Influence of silicon concentration on the nanoindentation and nanoscratch behavior of pyrolytic carbon

The influences of silicon on the nanoindentation and nanoscratch behavior of pyrolytic carbon were studied using a Nanoindenter XP. The elastic behavior was compared to polycrystalline POCO graphite, single crystalline Ticonderoga graphite, and four actual heart valve components, two of which had high porosity and two which had low porosity. The elastic modulus and hardness were relatively constant below a critical silicon concentration of approximately 8 wt%. Above this critical concentration, the modulus and hardness increase with increasing silicon concentration. This behavior appears to be related to the formation of silicon carbide particles that are embedded in and surround the carbon growth features in the microstructure of an 8 wt% silicon sample. The scratch behavior in the “snow plow” mode also changes abruptly at about 8 wt% silicon. It was observed that pyrolytic carbon is scratch resistant at silicon concentrations less than about 8 wt%, while deep troughs are produced above about 8 wt%. The abrupt change in scratch behavior may be due to the lower fracture toughness of silicon carbide and the distribution of silicon carbide in the growth features.

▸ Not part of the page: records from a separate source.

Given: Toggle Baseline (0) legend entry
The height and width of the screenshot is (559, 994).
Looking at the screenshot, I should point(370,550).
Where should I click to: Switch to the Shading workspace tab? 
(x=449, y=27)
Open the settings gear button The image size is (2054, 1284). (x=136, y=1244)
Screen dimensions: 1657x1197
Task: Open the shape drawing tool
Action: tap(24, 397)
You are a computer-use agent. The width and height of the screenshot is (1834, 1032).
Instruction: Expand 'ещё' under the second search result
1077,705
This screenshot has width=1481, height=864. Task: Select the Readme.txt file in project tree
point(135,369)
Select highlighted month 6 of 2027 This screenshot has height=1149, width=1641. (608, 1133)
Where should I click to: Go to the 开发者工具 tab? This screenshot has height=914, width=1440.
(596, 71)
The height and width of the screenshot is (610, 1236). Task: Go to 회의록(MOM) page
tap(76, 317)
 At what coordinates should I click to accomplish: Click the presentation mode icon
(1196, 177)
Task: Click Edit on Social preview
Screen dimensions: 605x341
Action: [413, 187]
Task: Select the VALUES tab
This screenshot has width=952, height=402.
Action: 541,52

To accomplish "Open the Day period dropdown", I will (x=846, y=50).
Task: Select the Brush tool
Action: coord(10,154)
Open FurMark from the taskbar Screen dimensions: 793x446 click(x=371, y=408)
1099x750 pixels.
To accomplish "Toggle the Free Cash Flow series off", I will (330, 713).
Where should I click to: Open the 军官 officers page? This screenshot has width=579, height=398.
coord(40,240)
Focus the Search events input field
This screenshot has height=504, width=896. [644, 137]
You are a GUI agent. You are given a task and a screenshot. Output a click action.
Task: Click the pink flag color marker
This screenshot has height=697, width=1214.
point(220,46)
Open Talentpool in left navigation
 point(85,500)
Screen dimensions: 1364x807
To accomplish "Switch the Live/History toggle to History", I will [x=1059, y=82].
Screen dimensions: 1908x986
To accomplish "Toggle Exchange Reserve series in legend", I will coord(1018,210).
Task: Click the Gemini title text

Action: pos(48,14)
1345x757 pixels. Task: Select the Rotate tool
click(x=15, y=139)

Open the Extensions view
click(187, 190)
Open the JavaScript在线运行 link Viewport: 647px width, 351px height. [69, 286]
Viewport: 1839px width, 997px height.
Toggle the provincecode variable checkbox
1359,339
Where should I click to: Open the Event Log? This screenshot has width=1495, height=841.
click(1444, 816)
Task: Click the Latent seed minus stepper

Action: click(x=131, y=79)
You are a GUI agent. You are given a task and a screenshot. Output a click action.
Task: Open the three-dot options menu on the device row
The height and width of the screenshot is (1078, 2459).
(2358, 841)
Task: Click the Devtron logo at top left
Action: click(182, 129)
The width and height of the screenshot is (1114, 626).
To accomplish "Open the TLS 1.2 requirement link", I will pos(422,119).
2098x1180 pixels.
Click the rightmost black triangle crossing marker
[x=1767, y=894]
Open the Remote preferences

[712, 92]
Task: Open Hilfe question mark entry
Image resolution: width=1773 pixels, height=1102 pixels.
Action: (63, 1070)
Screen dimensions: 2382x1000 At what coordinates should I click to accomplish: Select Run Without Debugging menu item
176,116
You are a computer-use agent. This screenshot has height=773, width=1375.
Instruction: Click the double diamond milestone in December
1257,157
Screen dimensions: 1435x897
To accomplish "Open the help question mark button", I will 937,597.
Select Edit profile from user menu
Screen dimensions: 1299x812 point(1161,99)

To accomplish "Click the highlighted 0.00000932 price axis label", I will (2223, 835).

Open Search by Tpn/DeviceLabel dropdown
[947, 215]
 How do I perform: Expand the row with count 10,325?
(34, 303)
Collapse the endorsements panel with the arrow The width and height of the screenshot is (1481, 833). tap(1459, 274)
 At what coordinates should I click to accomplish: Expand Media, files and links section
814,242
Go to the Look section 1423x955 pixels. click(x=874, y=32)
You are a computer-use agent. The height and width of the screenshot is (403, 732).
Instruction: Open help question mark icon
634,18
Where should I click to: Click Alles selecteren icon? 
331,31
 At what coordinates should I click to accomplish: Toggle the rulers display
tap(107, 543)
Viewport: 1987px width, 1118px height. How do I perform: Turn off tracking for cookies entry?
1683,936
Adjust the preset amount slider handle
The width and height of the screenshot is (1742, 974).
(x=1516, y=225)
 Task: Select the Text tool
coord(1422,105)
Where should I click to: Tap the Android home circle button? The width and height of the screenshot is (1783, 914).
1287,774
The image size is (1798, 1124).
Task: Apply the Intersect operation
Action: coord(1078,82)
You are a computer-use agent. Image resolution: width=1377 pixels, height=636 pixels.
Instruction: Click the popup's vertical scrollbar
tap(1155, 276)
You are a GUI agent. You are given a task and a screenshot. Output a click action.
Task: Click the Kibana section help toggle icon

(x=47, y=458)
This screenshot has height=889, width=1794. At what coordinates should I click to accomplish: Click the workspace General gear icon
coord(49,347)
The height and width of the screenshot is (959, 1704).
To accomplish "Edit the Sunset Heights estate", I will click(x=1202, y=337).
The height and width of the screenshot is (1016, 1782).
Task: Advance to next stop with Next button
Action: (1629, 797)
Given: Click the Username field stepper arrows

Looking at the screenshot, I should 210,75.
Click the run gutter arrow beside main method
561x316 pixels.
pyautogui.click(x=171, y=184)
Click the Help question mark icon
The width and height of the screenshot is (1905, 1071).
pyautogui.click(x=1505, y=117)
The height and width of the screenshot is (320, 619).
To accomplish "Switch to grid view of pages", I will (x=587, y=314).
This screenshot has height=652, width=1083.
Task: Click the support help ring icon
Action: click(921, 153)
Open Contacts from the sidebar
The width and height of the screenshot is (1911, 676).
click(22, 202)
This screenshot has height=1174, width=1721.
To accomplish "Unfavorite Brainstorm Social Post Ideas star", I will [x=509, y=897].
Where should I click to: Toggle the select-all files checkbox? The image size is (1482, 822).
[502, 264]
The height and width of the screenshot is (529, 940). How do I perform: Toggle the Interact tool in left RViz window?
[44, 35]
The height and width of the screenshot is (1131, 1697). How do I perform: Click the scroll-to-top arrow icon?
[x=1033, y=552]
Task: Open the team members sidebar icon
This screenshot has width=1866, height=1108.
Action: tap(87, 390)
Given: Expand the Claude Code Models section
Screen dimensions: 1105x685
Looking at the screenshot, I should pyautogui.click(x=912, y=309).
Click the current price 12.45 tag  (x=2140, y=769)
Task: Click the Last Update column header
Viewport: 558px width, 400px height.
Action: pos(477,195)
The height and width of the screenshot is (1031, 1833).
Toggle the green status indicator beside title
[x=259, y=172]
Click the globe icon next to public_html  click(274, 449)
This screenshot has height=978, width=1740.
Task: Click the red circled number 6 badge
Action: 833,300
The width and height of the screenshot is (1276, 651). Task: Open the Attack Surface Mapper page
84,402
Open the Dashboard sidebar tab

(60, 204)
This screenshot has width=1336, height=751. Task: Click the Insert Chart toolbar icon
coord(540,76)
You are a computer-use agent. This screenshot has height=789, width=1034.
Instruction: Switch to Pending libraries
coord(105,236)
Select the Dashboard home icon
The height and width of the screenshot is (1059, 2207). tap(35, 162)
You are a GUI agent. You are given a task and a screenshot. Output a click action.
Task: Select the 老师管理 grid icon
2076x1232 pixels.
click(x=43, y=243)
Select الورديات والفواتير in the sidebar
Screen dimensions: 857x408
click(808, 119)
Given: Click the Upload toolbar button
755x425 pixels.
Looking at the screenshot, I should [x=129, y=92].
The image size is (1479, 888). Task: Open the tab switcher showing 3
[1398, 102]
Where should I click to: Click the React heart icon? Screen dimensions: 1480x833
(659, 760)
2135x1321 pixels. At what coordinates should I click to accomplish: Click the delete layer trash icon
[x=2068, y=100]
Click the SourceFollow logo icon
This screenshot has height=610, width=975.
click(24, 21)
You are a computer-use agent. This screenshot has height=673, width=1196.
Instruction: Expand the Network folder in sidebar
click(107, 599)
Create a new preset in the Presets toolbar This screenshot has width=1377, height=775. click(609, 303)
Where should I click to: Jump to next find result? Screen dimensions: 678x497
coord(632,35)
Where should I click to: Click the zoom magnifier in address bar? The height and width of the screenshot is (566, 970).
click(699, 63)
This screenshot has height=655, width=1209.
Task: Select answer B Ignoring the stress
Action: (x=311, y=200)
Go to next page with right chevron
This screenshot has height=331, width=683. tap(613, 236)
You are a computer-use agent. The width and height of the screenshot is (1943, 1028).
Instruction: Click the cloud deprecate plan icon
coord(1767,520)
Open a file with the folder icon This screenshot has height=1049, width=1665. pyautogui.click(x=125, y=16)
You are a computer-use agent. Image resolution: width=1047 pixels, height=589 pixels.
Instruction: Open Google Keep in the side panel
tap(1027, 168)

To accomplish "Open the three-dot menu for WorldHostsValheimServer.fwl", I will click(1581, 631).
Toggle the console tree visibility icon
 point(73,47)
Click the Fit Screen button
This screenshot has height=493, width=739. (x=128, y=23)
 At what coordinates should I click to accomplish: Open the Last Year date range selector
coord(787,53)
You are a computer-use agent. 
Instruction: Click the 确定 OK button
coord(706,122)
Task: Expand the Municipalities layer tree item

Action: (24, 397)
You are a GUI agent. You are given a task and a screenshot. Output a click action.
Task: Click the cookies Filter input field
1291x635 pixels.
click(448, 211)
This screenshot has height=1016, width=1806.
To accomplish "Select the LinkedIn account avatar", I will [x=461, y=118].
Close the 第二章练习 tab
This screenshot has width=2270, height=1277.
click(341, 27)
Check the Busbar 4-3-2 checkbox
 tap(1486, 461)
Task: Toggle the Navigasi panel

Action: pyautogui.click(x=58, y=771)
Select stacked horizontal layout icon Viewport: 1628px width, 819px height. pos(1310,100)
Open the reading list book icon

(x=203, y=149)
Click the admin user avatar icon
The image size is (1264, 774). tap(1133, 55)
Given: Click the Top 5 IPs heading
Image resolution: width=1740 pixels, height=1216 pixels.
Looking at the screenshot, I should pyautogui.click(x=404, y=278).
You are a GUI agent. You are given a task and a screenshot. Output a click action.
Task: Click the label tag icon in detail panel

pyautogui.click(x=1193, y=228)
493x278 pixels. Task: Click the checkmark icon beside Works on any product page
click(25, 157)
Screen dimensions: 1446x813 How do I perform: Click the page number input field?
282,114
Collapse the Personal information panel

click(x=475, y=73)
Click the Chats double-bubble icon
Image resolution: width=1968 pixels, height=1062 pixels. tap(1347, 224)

Indentation deformation with the Berkovich indenter in pyrolytic carbon is almost fully elastic and recoverable, due to the sliding of weakly bonded hexagonal planes of carbon atoms that are constrained by neighboring crystallites. Indentation of single crystals of Ticonderoga graphite, which have no constraint, resulted in only a small amount of elastic recovery during unloading. The mechanical behavior of the actual heart valve components can be explained based on their silicon content, with the exception of the hardness of the high porosity samples was about 15 % lower than expected.